The key issue I see is tying the ebook to the print product.  The music industry tried to do it unsuccessfully with digital music and cd’s.  The news business has tried umpteen variations of tying the print product to the digital, some spectacularly unsuccessful.  The reality is that physical and digital products can’t be truly conjoined because the root cost structure is so vastly divergent.

Are paperback books profitable?  Of course they are or else they wouldn’t make them.  So how is it that an ebook, with almost zero costs of replication and distribution, according to the publishers, isn’t, even at their hated $10 price point, which is still in excess of the average cost of a paperback?  It strains credibility to believe so. 

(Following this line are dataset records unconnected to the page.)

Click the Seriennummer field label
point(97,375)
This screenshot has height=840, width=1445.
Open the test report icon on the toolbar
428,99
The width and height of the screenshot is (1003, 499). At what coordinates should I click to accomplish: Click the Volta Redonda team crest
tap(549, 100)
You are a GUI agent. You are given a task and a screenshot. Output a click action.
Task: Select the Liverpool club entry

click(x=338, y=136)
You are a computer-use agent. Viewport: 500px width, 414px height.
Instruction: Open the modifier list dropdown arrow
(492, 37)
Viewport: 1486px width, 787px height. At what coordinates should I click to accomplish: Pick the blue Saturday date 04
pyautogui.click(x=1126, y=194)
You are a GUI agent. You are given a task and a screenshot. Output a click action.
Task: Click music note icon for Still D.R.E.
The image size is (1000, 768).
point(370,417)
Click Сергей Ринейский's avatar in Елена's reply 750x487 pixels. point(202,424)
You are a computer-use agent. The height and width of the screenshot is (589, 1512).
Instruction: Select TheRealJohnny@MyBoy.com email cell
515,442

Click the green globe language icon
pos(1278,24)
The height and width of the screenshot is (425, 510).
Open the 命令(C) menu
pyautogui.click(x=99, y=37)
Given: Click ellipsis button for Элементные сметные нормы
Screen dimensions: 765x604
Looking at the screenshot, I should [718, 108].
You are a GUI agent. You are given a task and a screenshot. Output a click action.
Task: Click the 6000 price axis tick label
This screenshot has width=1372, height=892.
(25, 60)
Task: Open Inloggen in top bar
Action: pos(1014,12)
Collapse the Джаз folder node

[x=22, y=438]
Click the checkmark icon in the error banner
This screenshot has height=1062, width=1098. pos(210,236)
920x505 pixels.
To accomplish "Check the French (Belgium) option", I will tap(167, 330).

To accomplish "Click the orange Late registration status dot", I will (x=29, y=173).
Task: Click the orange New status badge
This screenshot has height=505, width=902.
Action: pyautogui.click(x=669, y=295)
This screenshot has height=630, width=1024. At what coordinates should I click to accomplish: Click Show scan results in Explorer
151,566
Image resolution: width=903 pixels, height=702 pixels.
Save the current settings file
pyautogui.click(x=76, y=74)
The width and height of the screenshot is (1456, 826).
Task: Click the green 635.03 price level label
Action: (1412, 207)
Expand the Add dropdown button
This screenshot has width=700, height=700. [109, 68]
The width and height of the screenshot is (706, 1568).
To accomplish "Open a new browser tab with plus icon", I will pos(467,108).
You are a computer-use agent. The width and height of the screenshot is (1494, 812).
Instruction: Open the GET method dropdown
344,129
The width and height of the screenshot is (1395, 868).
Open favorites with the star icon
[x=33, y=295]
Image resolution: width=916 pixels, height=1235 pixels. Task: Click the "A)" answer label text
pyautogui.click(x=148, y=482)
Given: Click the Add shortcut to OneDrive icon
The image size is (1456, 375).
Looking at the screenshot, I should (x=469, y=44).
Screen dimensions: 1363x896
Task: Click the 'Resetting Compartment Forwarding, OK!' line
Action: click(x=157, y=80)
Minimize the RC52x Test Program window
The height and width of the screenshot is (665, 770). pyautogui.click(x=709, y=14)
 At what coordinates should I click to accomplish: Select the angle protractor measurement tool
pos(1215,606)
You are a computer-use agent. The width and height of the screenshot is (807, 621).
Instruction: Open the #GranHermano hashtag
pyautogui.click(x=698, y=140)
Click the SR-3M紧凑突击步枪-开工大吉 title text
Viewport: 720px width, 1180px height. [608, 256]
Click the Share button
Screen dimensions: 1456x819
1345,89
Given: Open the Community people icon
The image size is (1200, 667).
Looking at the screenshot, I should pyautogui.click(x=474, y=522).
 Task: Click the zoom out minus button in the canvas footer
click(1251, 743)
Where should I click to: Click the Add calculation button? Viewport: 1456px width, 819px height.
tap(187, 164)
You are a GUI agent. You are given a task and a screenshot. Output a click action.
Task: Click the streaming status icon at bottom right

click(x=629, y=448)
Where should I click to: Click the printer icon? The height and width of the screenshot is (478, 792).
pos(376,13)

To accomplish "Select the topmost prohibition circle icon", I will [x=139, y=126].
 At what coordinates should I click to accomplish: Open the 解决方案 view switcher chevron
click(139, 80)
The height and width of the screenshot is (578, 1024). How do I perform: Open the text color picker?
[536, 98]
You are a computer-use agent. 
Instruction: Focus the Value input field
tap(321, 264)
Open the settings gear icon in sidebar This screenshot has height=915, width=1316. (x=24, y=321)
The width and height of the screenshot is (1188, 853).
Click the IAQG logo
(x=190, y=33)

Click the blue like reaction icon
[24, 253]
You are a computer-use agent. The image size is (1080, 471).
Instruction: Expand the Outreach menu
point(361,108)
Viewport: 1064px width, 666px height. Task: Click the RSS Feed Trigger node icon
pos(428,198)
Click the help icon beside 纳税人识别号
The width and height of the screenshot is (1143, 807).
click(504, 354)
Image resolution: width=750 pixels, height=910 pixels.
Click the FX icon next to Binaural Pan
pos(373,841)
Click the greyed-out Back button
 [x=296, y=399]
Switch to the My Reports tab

The problem here isn’t that the ebooks aren’t profitable, I have to believe they would be even at far less than $10, its that they serve to undermine the profitability of the physical print products that make up their long standing business.  The legacy businesses have built their pricing structures around large, somewhat inefficient processes based on a soon-to-obsolete model.  No matter the price collusion today, the changes brought to the industry by digital advancements can’t be stopped.  Locking in pricing on the industry’s future to prop up its expensive and inefficient past is a path doomed to failure.

The barriers to entry in the ebook market are negligible, especially when compared to the barriers to entry to the print book market.  Nothing in the world can stop competitors without the massive infrastructure costs from selling ebooks at half, a third or less of the agency model and still find profitability.  Even currently controlling that previously mentioned 85% of popular material, this pricing structure will put them at a major, potentially catastrophic long-term competitive disadvantage.

So call this what it really is, a protectionist effort to prop up business models that worked well yesterday but have little, if any tomorrow.  Oh yeah, they also very likely had to illegally collude to even get this far.  Not a good sign for the future prospects of the giant legacy publishers.